NOAA-CEFI-Regional-Ocean-Modeling / ocean_BGC

3 stars 8 forks source link

wall time on gaea #81

Closed eric-mortenson closed 2 months ago

eric-mortenson commented 3 months ago

I tried running the default NWA12 configuration xml: CEFI_NWA12_cobalt.xml

but the simulation timed out. I was able to fix the issue by changing the Wallclock and segRuntime from 13 to 16 hours:

yichengt900 commented 3 months ago

@eric-mortenson, thanks for reporting the timing issue. We are also currently investigating the runtime for our NWA and NEP domains on Gaea. We will keep you updated.

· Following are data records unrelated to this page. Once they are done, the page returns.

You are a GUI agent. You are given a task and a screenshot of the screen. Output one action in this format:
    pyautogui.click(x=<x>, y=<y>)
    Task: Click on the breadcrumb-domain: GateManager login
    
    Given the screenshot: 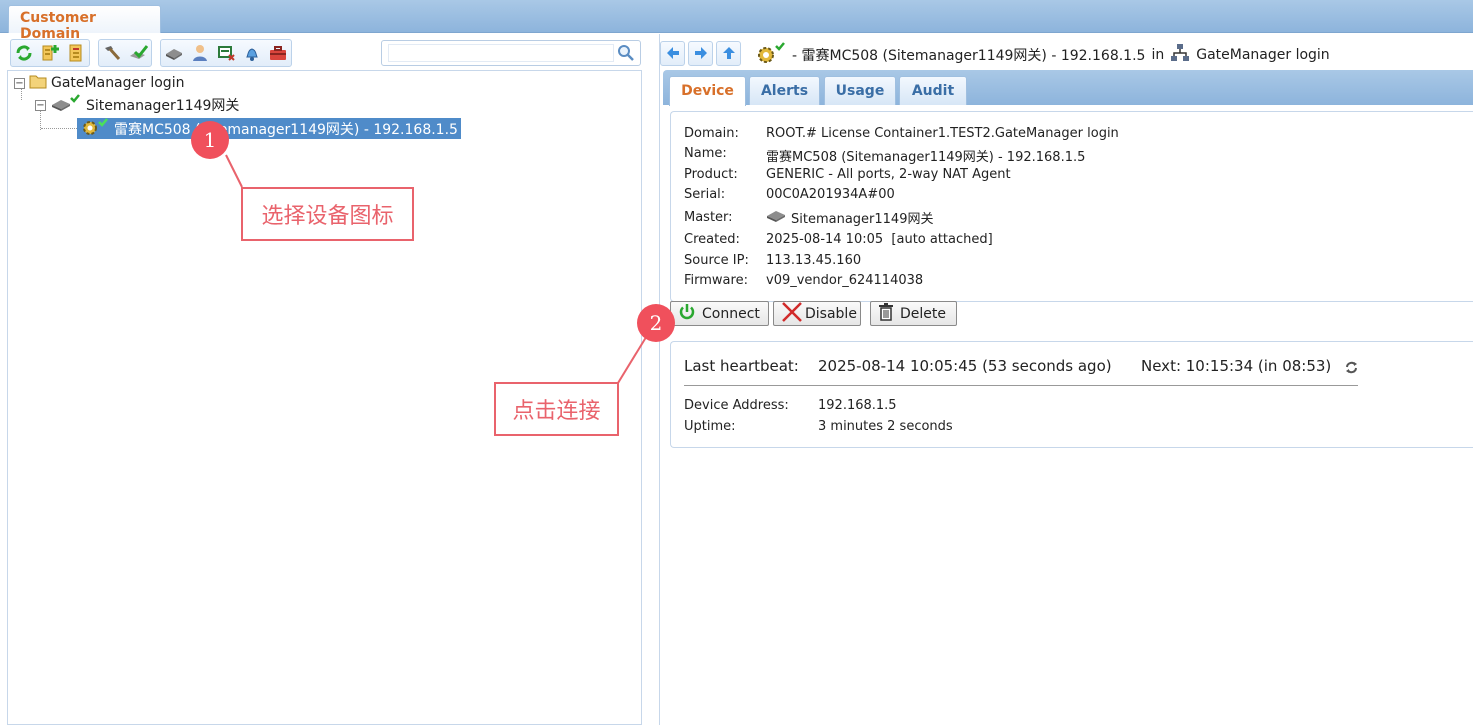 What is the action you would take?
    pyautogui.click(x=1262, y=55)
    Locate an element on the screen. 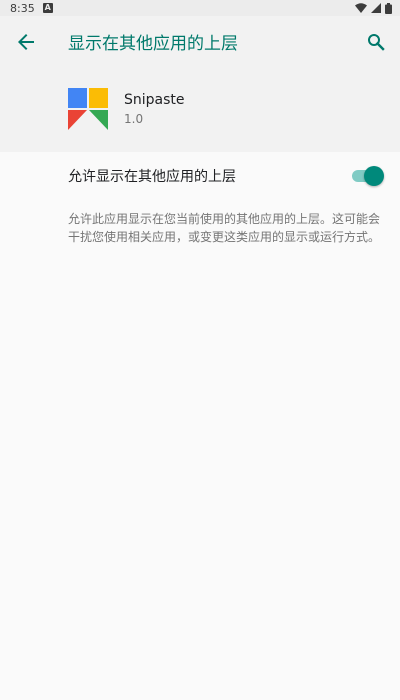  app-name: Snipaste is located at coordinates (154, 100).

By the way, since the NWA XML and runtime issues are more related to the CEFI-regional-MOM6 repo and the ocean_BGC is more related to the ocean biogeochemistry codes themselves, you may consider opening a GitHub issue there in the future.

eric-mortenson commented 3 months ago

Hi Yi-Cheng,

I am getting confused now. I tried running the NWA12 experiment using 1 model year and 16 hours wall time and it ran successfully, as I mentioned. I also previously ran it for 5 model years and 16 hours wall time which was successful. But then I ran it for 27 model years, like the default case, with 16 hours wall time and it failed due to timing out in the first year. I don't think I did anything wrong, I've rechecked the frerun command I used, and it looks correct. The only difference is that I originally used the overwrite option (-o) and in this case I used -e, but I don't think that would cause the wall time issue (lines pasted below)

frerun -e -x CEFI_NWA12_cobalt_v1.xml -p ncrc5.intel22 -t prod CEFI_NWA12_COBALT_V1

sbatch /gpfs/f5/cefi/scratch/Eric.Mortenson/fre/cefi/NWA/2024_06/CEFI_NWA12_COBALT_V1/ncrc5.intel22-prod/scripts/run/CEFI_NWA12_COBALT_V1

For the second point, sorry, I thought an issue from anywhere within the wiki/github went to the same place. Next time I will move to the appropriate directory before raising an issue so it's more clear.

Cheers, Eric

On Wed, Jul 17, 2024 at 11:12 AM Yi-Cheng Teng - NOAA GFDL < @.***> wrote:

@eric-mortenson https://github.com/eric-mortenson, thanks for reporting the timing issue. We are also currently investigating the runtime for our NWA and NEP domains on Gaea. We will keep you updated.

By the way, since the NWA XML and runtime issues are more related to the CEFI-regional-MOM6 https://github.com/NOAA-GFDL/CEFI-regional-MOM6 repo and the ocean_BGC is more related to the ocean biogeochemistry codes themselves, you may consider opening a GitHub issue there in the future.

— Reply to this email directly, view it on GitHub https://github.com/NOAA-CEFI-Regional-Ocean-Modeling/ocean_BGC/issues/81#issuecomment-2233564443, or unsubscribe https://github.com/notifications/unsubscribe-auth/BI7AYVBZCPVC6GKEKPF4CODZM2CXBAVCNFSM6AAAAABLAZFFSKVHI2DSMVQWIX3LMV43OSLTON2WKQ3PNVWWK3TUHMZDEMZTGU3DINBUGM . You are receiving this because you were mentioned.Message ID: @.*** com>

yichengt900 commented 3 months ago

Hi @eric-mortenson,

No worries. Your run script and the frerun command you used look good to me. My first guess is that the Gaea F5 filesystem may have some I/O issues, significantly slowing down your model run. You can always resubmit the run if it crashes due to a timeout. Unfortunately, we are using a 1-year segment interval, so it will always restart from day 1 of the crashing year.

By the way, I have a PR that can significantly reduce our NWA runtime (7.5 hours for a 1-year simulation) while maintaining good model results. I recommend trying that configuration.